# Thursday night drinks, 17 February, Bice Skybar, Hilton JBR



## Yoga girl (Oct 19, 2008)

A long weekend is coming up and I hope everyone is ready to make the best of it!

This week's Thursday night drinks will be at Bice Slybar at the Hilton on JBR Walk from 9pm.

Newbies are always welcome. Please PM me for more (contact) details.


----------



## MarcelDH (Jul 5, 2010)

Sounds like a great location! Pity I am out of town this Thursday...will think of you guys while I am checking out Doha nightlife


----------



## Yoga girl (Oct 19, 2008)

MarcelDH said:


> Sounds like a great location! Pity I am out of town this Thursday...will think of you guys while I am checking out Doha nightlife


Doha Thursday night drinks then? 

Oops I just realised... I made a typo! It should read SKY Bar....


----------



## Saint Ari (Oct 1, 2010)

Hmmm ... is it well within 77 steps?


----------



## Yoga girl (Oct 19, 2008)

Saint Ari said:


> Hmmm ... is it well within 77 steps?


If you exclude the steps up to the right floor (on account of you taking the lift up there) then yes I would say it is well within that number of steps!


----------



## Saint Ari (Oct 1, 2010)

Should be door-to-door, no?


----------



## mikeyb (May 15, 2010)

MarcelDH said:


> ..will think of you guys while I am checking out Doha nightlife


Enjoy let me know if you find it


----------



## cute_coleen (Dec 4, 2010)

sounds exciting! hope I can join


----------



## Moe78 (Oct 29, 2010)

Looking forward to do some drinking and catching up too


----------



## Yoga girl (Oct 19, 2008)

Moe78 said:


> Looking forward to do some drinking and catching up too


Counting down the hours to the weekend...!!


----------



## bradley619 (Feb 6, 2011)

Sounds good.. I should be there!


----------



## stewart (Jun 21, 2009)

MarcelDH said:


> Sounds like a great location! Pity I am out of town this Thursday...will think of you guys while I am checking out Doha nightlife


Good luck there is none!


----------



## Ruu (Feb 11, 2011)

Yoga girl said:


> A long weekend is coming up and I hope everyone is ready to make the best of it!
> 
> This week's Thursday night drinks will be at Bice Slybar at the Hilton on JBR Walk from 9pm.
> 
> Newbies are always welcome. Please PM me for more (contact) details.
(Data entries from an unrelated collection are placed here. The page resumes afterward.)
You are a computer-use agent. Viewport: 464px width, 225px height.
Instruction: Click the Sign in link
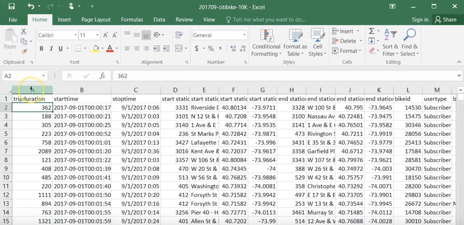coord(420,20)
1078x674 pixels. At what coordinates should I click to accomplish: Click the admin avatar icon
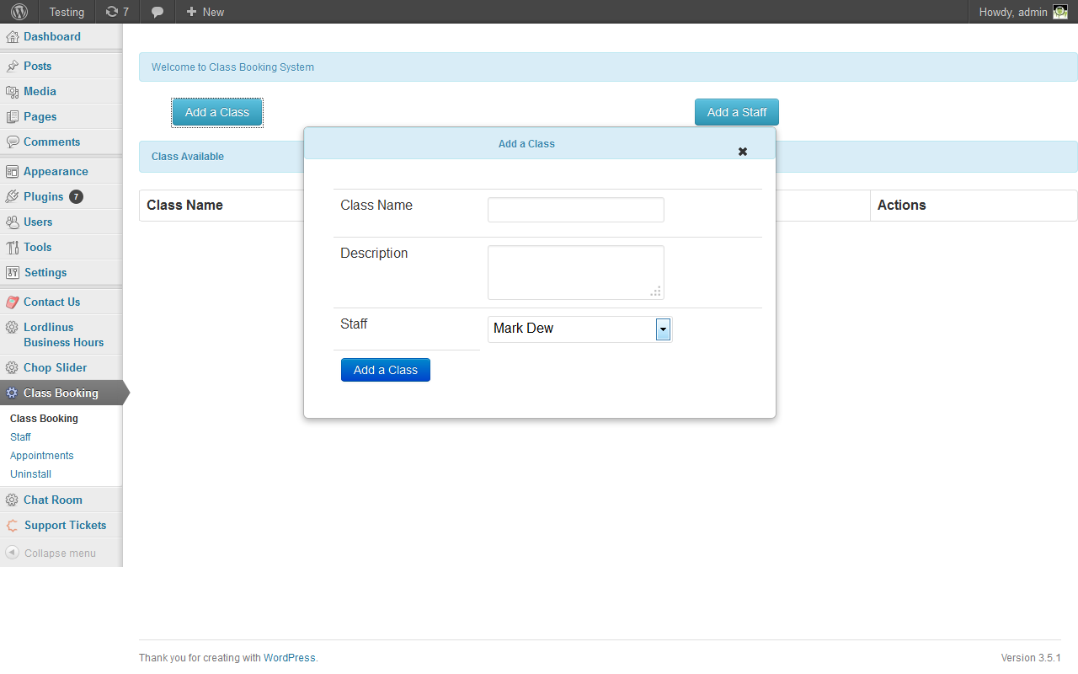[x=1060, y=12]
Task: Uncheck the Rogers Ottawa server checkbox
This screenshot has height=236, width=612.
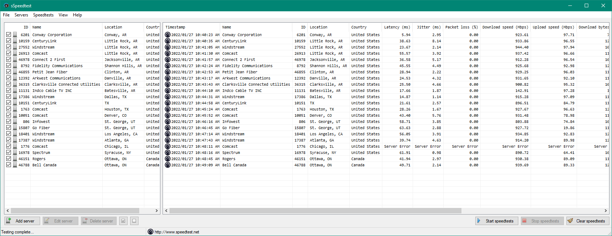Action: pyautogui.click(x=8, y=159)
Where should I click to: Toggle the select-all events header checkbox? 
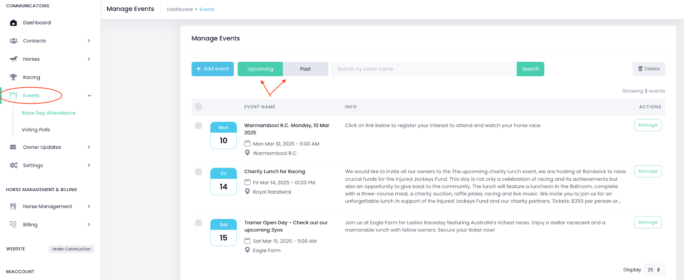click(198, 107)
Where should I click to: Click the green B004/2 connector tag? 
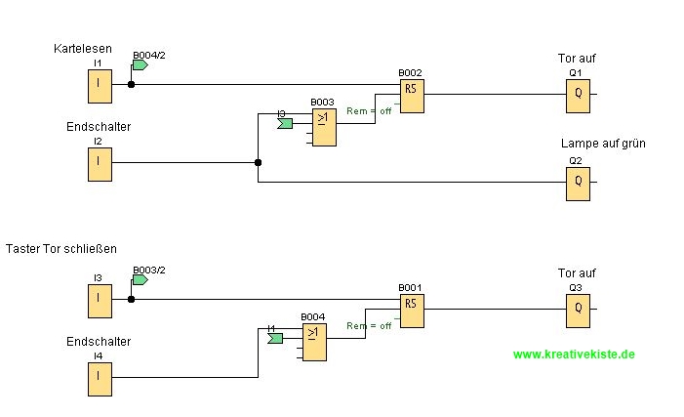[140, 64]
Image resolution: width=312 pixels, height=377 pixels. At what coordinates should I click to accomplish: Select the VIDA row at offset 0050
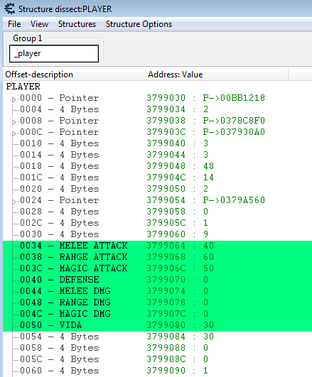tap(157, 325)
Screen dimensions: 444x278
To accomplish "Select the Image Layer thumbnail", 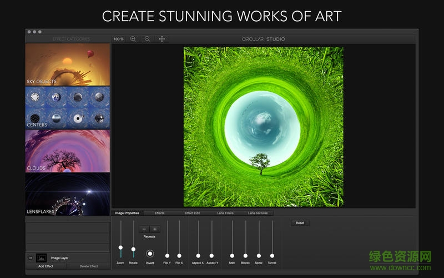I will pyautogui.click(x=41, y=258).
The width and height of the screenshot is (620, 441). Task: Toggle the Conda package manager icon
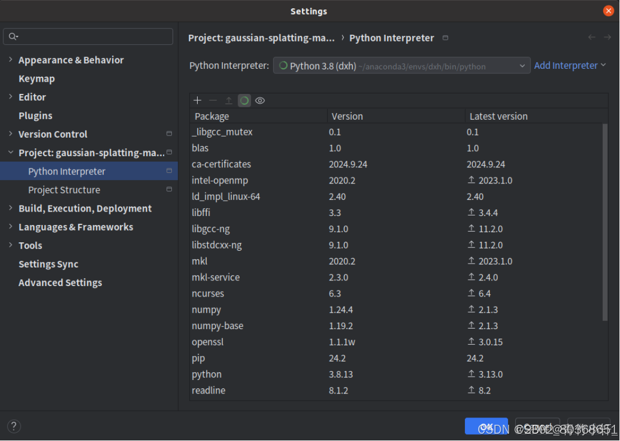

Hi there cant wait im very intetested in coming


----------



## zoglug (Oct 22, 2010)

Im hoping to be along for a beverage or two!!!


----------



## Yoga girl (Oct 19, 2008)

This already looks like it is going to be quite a popular evening! 

P.S. to the newbies... Do please send me a PM to exchange contact details so you can find us. But please remember that just because my name on the forum is Yoga Girl I cannot be expected to just "know"when you are lost and call you right there and then to give you directions. Ehem,.. I wish I had those powers but I dont! (yet?)


----------



## sonnet130 (Feb 17, 2011)

Yoga girl said:


> A long weekend is coming up and I hope everyone is ready to make the best of it!
> 
> This week's Thursday night drinks will be at Bice Slybar at the Hilton on JBR Walk from 9pm.
> 
> Newbies are always welcome. Please PM me for more (contact) details.



Hello!

I'm new to the forum but been in dubai for about 4 months now. Glad to see this thread and really looking forward to being there and meeting new people 

Yoga Girl, my PM doesn't seem t be working yet so how do we exchange contacts???? 

xx


----------



## stewart (Jun 21, 2009)

sonnet130 said:


> Hello!
> 
> my PM doesn't seem t be working yet
> xx


Do a few more posts and when you get to 5 your PM should kick in.


----------



## sonnet130 (Feb 17, 2011)

stewart said:


> Do a few more posts and when you get to 5 your PM should kick in.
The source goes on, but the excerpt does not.